Greg Hart is an English guitarist who is a co-founding member of the UK power pop rock band Cats in Space. The band was established in 2015 with rock drummer/percussionist Steevi Bacon.

History
Hart's career started off in southern England based heavy metal band Snowblind that he formed with school friends (1980). After working with several other local bands he co-founded London rock band Moritz who recorded one EP Shadows of a Dream (1987) before splitting. In 1988 he helped form If Only with management team Harry Cowell and Simon Napier-Bell and recorded one album featuring ex-Girlschool vocalist Jackie Bodimead. The band toured the UK with ex-Ian Gillan bass player John McCoy.

In 1991 he joined up with Geoff Downes, to co-write songs and sing on the Asia album Aqua (1992) and also guested on live TV with Mike Oldfield to help promote his last album for the Virgin label Heaven's Open.
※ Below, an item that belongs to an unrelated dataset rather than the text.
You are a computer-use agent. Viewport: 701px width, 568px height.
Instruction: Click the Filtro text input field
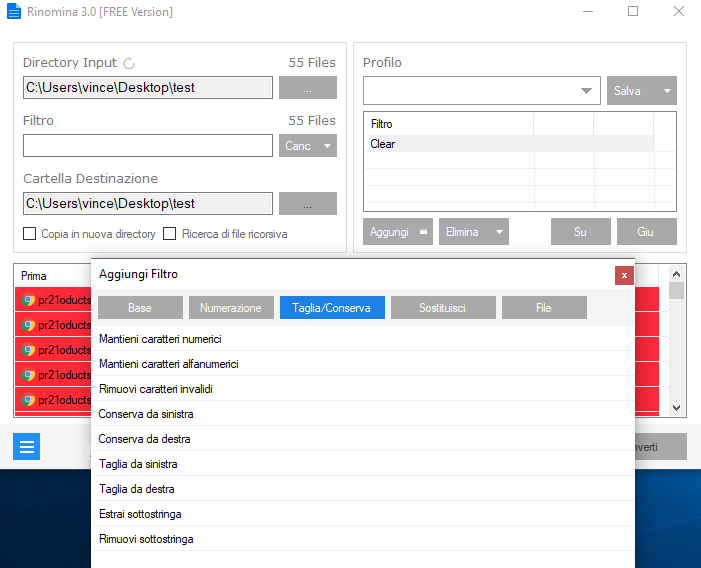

After signing a publishing deal with Peter McCamley, he teamed up for several songs with Michael Moran who also guested as orchestra leader on the debut album Too Many Gods by Cats in Space (2015). Hart also wrote songs for Donna Summer which are yet to be released, with music writer Bob Mitchell, who wrote for Cheap Trick "The Flame"

In 1995, he teamed up with keyboardist Toby Sadler and Sam Blu to record two albums under the name GTS, a studio project AOR band.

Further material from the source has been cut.